Without going into an extremely long description of my history with various sleep disturbances, nightmares, and sleep paralysis which has occurred off and on since I was a kid (I am 40 now), I will just get to the subject part of this post.
I have DDD with two completely desiccated discs which are pretty painful at times. I had before been prescribed Nortriptylene for nerve pain and discomfort, and had developed a lot of night terrors while using it. Mainly while immediately falling asleep, something didn't feel right, and I suddenly would find myself trying to snap myself back awake, only to feel like a heavy sheet was being drawn over me dragging me down into not only what felt like sleep, but like losing all consciousness. I can only describe it as to maybe what a person given some sort of sleeping drug or gas and struggling to stay awake must feel like. This happened almost nightly at one point, and I would a lot of times start calling out for help in my sleep. My wife typically has to shake me or give me a tap to wake me up. Always after these happen it feels if I go straight back to sleep, it will only happen again so I stay awake for 15-20 minutes before going back to sleep. It got so distracting, that I stopped taking Nortriptylene altogether.
Fast forward several months where I suffered another extreme back flare-up. I was literally laid up in bed for a week and could not get up, walk, or do much of anything. My doctor decided to try Gabapentin as an alternative to the Nortriptylene. I had been taking a lower dose (600mg) a night before bed and was working well. As the weather is starting to turn though, I've developed a little more pain and sensitivity so I decided to try going up an extra capsule on my Gabapentin last night. Big mistake.
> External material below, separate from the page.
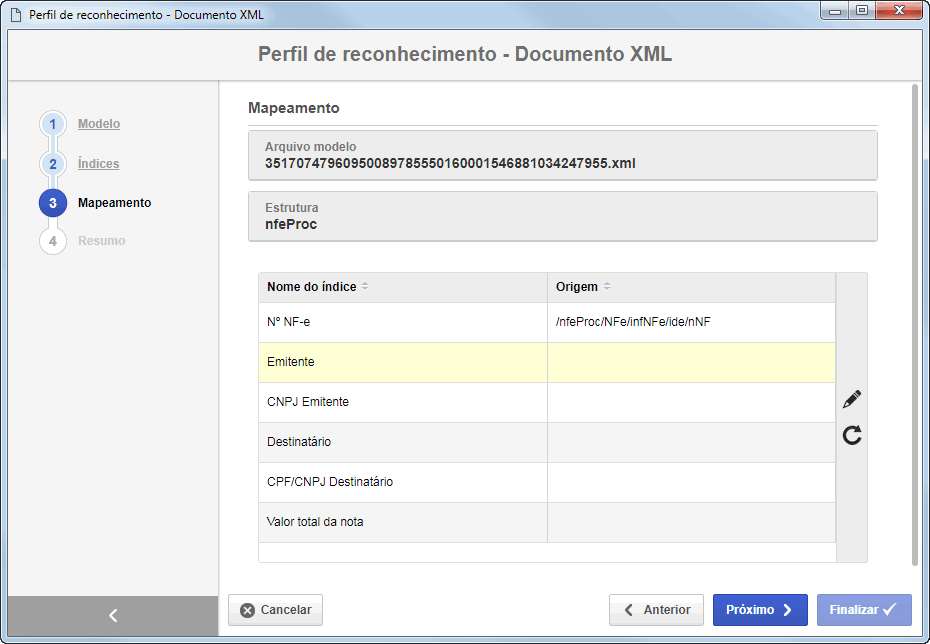Click the circular reset arrow icon
Image resolution: width=930 pixels, height=644 pixels.
(x=852, y=435)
About 45 minutes after taking them I tried to go to sleep. And as I was lying there I can say that the thoughts and things going through my mind at this moment were not normal. Right now I can't even remember what I was thinking about or what was not normal about it, only that the rational/normal portion of my brain was recognizing that the other part of my brain was doing normal things. I want to say it was almost like hallucinatory or random bits of madness running through my mind. One thing I do remember is feeling like there was this electrical hum or buzz going through my body. I would even have noticed it there except every 30-45 seconds, it would stop for a few seconds, then start again. Once I became aware of it. It was very irritating and the few seconds when it stopped felt like extreme calmness and serenity, but then the buzzing would start again.
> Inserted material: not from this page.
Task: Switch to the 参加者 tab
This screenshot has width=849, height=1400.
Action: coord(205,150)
Eventually I guess I drifted off to sleep, and immediately went into my old sleep paralysis type episode I used to have with the Nortriptylene, but much, much more intense. When I started calling out to my wife in my sleep, my groans (even though I feel like I'm yelling, what comes out is like a muffled yell) eventually woke her up and she tried waking me up. Only this time I would awake for a split second, then immediately get pulled back in. She tried to wake me up for over 5 minutes. Each time she gave me harder slaps or shakes to wake me up, but I just got dragged back down and could not wake up. It was terrifying for both her and myself. Obviously the extra Gabapentin gave me an major adverse reaction. I am calling my doctor to see what she thinks.
I have almost admitted myself to the sleep disorder center before in my past for off again, on again sleep issues. Just know this was one of the worst incidents that I've had.